The plan of the church is typical for a parish church, consisting of nave and chancel with no transept. Considered large compared to other churches of the same style, the nave has a clerestory, lighted by five large three light windows on either side, and aisles with arcades of five arches each. These aisles open into what were chantry-chapels on either side of the chancel. The southern chantry-chapel still has that role, but the northern is used as a vestry and contains the organ.

The west tower has a peal of ten bells and a Sanctus bell. The back eight bells date from 1803 and were cast from the now defunct Wells of Aldbourne bell foundry; they were re-hung in 1933 with new fittings and were augmented from 8 to 10. The front two date from 1933 and were cast by Mears & Stainbank of Whitechapel Road, London. The tenor bell, which weighs 21-2-1 (1093 kg), is in the note of D.

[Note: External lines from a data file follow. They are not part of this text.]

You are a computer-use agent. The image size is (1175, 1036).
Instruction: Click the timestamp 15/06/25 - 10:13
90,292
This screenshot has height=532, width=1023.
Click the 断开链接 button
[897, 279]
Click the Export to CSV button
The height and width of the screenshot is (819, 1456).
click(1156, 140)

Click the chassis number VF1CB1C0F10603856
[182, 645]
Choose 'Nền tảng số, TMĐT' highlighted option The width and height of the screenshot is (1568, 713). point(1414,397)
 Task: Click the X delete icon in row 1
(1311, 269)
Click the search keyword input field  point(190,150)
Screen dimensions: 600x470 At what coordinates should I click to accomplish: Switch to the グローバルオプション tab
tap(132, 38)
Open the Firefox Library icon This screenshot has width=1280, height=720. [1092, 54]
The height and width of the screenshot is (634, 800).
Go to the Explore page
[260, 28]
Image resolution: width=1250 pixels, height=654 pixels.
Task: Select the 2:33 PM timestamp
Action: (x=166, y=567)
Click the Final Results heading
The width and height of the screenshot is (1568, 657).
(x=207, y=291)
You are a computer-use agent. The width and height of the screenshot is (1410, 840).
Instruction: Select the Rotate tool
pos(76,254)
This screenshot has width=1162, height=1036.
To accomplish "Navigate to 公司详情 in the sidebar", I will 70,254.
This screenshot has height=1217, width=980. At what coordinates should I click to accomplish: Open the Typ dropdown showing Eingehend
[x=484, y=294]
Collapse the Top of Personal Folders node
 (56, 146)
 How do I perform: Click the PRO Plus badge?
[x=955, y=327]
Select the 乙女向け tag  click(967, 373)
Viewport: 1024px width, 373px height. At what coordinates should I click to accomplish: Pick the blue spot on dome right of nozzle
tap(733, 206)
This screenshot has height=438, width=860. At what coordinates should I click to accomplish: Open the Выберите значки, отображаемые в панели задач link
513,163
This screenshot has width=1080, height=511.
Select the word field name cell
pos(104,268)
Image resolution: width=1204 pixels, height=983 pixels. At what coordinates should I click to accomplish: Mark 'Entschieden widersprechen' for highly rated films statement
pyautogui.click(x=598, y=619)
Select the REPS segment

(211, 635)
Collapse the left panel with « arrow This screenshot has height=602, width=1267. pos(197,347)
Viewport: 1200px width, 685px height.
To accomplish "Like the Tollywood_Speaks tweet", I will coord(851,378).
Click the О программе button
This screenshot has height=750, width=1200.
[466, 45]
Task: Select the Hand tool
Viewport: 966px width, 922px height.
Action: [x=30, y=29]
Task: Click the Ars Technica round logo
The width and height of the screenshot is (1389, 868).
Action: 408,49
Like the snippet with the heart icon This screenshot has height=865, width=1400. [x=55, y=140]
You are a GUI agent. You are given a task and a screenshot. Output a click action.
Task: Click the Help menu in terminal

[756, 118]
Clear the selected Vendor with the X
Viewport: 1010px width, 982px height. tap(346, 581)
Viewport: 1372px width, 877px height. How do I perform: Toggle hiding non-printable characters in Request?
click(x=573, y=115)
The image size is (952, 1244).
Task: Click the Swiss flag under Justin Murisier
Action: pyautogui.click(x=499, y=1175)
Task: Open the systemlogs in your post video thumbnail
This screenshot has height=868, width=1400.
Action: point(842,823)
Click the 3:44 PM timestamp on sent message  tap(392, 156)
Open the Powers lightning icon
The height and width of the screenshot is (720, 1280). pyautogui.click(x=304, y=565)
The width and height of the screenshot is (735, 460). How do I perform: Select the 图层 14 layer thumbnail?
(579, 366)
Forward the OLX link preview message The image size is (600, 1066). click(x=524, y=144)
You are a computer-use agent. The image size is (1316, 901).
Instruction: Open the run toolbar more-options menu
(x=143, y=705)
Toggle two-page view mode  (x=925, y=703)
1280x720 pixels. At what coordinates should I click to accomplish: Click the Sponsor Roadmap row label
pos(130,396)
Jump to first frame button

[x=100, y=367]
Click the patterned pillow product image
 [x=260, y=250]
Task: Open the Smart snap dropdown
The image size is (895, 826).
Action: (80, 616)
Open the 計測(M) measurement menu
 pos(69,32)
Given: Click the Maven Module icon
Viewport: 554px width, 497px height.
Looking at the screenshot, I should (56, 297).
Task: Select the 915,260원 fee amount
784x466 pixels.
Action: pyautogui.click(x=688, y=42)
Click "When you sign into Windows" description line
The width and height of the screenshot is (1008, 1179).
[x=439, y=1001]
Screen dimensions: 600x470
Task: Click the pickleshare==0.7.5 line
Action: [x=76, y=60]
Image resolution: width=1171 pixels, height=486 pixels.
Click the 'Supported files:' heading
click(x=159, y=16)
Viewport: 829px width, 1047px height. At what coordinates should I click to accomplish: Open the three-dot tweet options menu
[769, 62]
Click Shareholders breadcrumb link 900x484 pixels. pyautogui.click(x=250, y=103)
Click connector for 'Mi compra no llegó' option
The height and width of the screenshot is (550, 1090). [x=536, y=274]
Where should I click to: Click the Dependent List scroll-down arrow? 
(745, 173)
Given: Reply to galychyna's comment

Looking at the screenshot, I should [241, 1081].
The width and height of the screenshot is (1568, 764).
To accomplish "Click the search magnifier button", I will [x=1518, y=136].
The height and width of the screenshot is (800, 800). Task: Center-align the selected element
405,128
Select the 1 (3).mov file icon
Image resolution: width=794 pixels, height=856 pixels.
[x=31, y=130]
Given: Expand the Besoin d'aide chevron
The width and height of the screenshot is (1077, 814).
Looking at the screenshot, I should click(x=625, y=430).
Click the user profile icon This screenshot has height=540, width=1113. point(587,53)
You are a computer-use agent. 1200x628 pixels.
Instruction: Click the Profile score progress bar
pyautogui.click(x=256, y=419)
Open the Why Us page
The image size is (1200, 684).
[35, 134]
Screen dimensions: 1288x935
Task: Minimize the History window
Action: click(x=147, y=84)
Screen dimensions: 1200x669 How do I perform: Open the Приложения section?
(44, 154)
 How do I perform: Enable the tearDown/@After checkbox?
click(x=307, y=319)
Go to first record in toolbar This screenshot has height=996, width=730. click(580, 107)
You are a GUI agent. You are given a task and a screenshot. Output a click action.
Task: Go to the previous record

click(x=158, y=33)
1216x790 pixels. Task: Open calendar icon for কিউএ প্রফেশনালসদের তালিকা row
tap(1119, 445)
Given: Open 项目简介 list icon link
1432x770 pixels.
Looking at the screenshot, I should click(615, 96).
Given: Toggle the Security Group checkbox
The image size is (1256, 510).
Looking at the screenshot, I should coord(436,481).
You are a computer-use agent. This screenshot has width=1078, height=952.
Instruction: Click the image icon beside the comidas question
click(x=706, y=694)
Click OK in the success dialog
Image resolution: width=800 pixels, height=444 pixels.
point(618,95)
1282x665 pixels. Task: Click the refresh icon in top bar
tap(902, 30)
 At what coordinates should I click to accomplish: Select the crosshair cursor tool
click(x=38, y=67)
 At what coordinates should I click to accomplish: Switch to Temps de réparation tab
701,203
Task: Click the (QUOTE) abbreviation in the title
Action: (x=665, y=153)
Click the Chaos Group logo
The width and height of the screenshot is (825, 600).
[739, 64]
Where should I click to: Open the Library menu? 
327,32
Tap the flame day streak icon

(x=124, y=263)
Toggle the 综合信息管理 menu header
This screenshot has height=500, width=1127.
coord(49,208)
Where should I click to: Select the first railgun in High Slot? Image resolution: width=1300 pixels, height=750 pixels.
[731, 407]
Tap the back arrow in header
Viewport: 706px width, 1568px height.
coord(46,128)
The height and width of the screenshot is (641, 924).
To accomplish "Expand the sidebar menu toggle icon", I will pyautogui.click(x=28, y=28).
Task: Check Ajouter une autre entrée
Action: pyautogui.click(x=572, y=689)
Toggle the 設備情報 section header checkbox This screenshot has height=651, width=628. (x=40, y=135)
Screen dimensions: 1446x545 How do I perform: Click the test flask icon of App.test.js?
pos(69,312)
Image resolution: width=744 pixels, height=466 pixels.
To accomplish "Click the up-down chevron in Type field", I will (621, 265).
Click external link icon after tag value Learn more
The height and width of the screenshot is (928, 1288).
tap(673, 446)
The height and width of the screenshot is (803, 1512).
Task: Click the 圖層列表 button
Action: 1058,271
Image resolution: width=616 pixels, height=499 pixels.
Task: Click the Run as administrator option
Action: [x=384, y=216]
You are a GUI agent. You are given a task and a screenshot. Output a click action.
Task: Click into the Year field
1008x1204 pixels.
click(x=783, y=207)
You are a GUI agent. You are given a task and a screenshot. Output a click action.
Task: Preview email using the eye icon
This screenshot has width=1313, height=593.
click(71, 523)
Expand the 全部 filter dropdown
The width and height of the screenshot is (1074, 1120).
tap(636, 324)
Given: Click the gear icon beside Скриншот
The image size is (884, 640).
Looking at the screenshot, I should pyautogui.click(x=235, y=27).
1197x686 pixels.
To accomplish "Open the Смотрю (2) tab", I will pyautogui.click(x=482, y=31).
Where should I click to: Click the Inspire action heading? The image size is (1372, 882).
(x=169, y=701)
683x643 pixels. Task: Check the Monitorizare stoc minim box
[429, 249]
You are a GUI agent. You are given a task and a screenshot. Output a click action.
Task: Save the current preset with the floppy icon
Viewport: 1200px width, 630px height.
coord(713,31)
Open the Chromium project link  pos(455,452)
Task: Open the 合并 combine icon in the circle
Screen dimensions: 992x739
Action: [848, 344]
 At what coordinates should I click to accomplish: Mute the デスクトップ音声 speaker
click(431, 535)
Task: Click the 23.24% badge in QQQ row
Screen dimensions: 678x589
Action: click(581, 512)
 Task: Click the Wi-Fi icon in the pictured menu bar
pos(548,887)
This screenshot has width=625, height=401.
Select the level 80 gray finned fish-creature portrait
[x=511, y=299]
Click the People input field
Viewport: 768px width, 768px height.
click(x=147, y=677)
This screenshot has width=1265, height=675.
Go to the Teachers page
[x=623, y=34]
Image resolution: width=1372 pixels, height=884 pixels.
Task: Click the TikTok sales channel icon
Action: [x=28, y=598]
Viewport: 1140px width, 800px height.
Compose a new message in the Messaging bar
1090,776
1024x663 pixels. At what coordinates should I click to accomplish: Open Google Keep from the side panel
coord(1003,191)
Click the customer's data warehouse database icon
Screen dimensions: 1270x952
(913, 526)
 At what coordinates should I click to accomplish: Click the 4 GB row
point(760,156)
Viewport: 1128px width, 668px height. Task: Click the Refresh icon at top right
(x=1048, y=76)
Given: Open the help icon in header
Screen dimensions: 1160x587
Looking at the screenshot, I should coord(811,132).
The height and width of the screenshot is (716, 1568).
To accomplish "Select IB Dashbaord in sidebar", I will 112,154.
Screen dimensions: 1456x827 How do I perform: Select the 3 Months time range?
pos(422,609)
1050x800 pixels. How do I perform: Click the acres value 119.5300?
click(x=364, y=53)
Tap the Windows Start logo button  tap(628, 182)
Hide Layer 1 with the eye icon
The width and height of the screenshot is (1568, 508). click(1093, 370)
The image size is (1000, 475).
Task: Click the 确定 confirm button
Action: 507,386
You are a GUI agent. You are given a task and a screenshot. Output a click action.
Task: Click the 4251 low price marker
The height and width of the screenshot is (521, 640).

The stained glass windows date from the Victorian restoration by Henry Woodyer as do the external crenellations along the roof-line, and the pinnacles and turrets of the tower. The stained glass windows installed for this restoration were manufactured by Hardman & Co., the largest number being designed by John Hardman-Powell with some later ones designed by Donald Taunton. There is a Jacobean pulpit dating from 1607.

== Today ==
The church continues to play a central role in both the Christian and wider community of Newbury, fulfilling its purpose as an Evangelical Anglican parish church of Biblical preaching and worship. It has a congregation of around 260. A tune entitled 'Newbury' is a traditional English melody adapted for the hymn 'Jerusalem, thou city blest' (New English Hymnal 228).